一、概述
从临床标本中培养分离出结核分枝杆菌是结核病诊断的金标准,标本的质量及前处理流程直接影响培养结果。分枝杆菌分离培养时,取自非无菌部位的标本如痰、尿或其他“非无菌”标本,会受到生长快速的杂菌污染,从而抑制慢生长的分枝杆菌。分枝杆菌细胞壁的高脂含量,使它们与其他细菌相比,具有耐强酸和强碱的特性。这一特性被用于有菌标本消化去污染处理,以消除其他微生物生长而分离培养分枝杆菌。
实验室使用的消化剂有NaOH、草酸、硫酸、苯扎氯铵三钠磷酸盐等,碱性消化方法是现今最常用的方法之一。强酸或强碱消化剂对结核分枝杆菌同样有杀伤力。用盐酸、硫酸、草酸等酸性试剂处理方法,虽然其污染率很低,但结核分枝杆菌的分离率也比用碱性方法低得多。酸性方法可杀死痰标本中的90%的结核分枝杆菌,污染率约为0.5%。碱性方法杀死痰标本中约75%的结核分枝杆菌,污染率约为3%。N—乙酰半胱氨酸是一种黏液溶解试剂,同NaOH一起应用于分离分枝杆菌的标本。1963年和1964年,库比卡和他的同事比较了用4%NaOH和2% NaOH加N—乙酰半胱氨酸处理痰标本的方法,证明2% NaOH加N—乙酰半胱氨酸的方法可提高阳性培养率约30%。1966年络里安、1967年络里安和拉卡斯比较了用2%NaOH加N—乙酰半胱氨酸和2% NaOH处理痰标本的方法,发现2% NaOH加N—乙酰半胱氨酸的方法仅提高阳性培养率0.5%~2%。三钠磷酸盐方法对结核分枝杆菌的损害比NaOH法小得多,但污染率较高。(https://www.daowen.com)

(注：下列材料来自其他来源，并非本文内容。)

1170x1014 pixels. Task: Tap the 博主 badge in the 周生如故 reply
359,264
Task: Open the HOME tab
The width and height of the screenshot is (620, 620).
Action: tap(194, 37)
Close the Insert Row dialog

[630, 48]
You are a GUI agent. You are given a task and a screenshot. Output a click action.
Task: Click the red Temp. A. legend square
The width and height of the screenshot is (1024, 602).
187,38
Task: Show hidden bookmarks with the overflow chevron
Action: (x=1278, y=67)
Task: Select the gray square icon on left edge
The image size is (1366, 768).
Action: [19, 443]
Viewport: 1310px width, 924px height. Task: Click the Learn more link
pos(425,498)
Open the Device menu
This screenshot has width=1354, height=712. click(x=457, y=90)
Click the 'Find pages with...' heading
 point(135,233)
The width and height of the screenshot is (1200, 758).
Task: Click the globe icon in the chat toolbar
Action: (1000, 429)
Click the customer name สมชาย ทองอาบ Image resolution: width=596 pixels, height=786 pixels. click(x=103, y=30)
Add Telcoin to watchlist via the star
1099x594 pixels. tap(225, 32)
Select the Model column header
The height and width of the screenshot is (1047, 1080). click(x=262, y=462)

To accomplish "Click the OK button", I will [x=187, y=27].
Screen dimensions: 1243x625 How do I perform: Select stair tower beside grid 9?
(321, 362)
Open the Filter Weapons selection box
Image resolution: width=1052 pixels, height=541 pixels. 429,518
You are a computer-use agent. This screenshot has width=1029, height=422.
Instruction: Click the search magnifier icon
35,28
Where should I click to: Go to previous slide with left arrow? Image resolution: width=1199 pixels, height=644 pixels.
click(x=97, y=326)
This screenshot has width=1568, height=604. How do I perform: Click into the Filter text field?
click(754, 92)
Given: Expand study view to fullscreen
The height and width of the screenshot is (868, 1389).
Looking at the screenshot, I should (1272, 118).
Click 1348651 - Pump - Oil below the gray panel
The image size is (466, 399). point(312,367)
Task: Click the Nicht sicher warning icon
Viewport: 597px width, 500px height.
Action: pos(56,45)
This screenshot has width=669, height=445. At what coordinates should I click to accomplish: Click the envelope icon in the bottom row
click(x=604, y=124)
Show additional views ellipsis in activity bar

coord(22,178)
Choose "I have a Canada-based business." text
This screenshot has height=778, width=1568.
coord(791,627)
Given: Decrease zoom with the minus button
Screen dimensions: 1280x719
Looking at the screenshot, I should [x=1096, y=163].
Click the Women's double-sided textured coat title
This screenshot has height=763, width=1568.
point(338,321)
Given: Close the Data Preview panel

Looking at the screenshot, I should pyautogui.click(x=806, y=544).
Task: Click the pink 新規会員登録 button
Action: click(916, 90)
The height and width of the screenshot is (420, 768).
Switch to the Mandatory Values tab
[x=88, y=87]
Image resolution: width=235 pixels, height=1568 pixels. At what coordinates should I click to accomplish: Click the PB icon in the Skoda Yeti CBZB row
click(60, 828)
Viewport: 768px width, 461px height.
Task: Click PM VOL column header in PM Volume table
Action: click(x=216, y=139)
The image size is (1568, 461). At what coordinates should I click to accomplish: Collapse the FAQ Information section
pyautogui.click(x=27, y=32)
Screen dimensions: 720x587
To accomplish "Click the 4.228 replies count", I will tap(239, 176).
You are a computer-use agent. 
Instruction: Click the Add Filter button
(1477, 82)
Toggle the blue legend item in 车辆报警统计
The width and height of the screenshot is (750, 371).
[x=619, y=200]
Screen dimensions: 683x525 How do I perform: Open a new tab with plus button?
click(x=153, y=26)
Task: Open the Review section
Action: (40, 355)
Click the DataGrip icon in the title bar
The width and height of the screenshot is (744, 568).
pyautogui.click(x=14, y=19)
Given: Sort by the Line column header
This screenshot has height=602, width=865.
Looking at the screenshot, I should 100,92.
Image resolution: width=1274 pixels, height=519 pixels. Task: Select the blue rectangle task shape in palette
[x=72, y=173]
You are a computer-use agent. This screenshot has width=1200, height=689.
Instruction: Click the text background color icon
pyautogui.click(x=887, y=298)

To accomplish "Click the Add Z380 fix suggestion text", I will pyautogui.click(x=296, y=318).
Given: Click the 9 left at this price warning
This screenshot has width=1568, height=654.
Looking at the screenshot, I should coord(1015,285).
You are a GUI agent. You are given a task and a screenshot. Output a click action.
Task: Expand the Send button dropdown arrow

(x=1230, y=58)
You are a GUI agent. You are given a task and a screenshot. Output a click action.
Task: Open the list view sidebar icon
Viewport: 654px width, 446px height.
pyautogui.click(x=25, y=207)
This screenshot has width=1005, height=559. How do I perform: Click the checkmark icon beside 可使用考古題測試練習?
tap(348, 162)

消化去污染的时间和浓度应该严格控制。若消化不足,则会因污染菌太多,使生长缓慢的分枝杆菌无法长出;消化剂浓度很高,消化时间长,可杀死临床标本中20%~90%的分枝杆菌。以NaOH消化剂为例,其在标本中的最终浓度以1%~2%为宜,不可超过2%,消化时间15 ~20 min。任何消化去污染处理方法的污染率,固体培养应不高于5%或低于3%,液体培养污染率以6%~8%为宜。污染率高时,实验室提高去污染试剂浓度之前,应首先考虑以下几个因素:① 患者是否得到充分的告知如何采集合格样本及采集最佳时间,严禁将不同时间段采集的标本混合后送检;② 标本不能及时送检或运送路途较远时,标本是否进行冷藏保存;③ 标本前处理过程中是否因无菌操作不当而受到污染。另外,实验室监测戈登分枝杆菌的分离率也有助于了解结核分枝杆菌培养的质量。戈登分枝杆菌主要存在于水和土壤中,此菌可定植于患者,通常极少认为该菌为致病菌。因此,当戈登分枝杆菌分离率增加,可能说明实验室操作环节受到污染,需要仔细查找原因。一个好的前处理方法是结核分枝杆菌分离率与污染率之间的良好平衡。
来源于无菌部位的样本,如胸腹水、血液及骨髓等标本,无须执行去污染步骤,可以直接进行接种,有时受样本量的影响需要进行离心后接种在罗氏培养基或7H11平板或其他固体培养基。为提高分枝杆菌分离率,标本应经过离心浓缩的步骤,离心速度对结核分枝杆菌的分离率影响很大,一般建议离心速度至少要3 000 g以上,最好能达3 800 g。同时因高速离心会产生高热,对分枝杆菌活性有害,建议使用低温离心机。组织标本培养前需要加入生理盐水或0.2%小牛血清进行研磨后接种。在离心沉淀物中加入0.2%白蛋白液可缓冲沉淀物的毒性。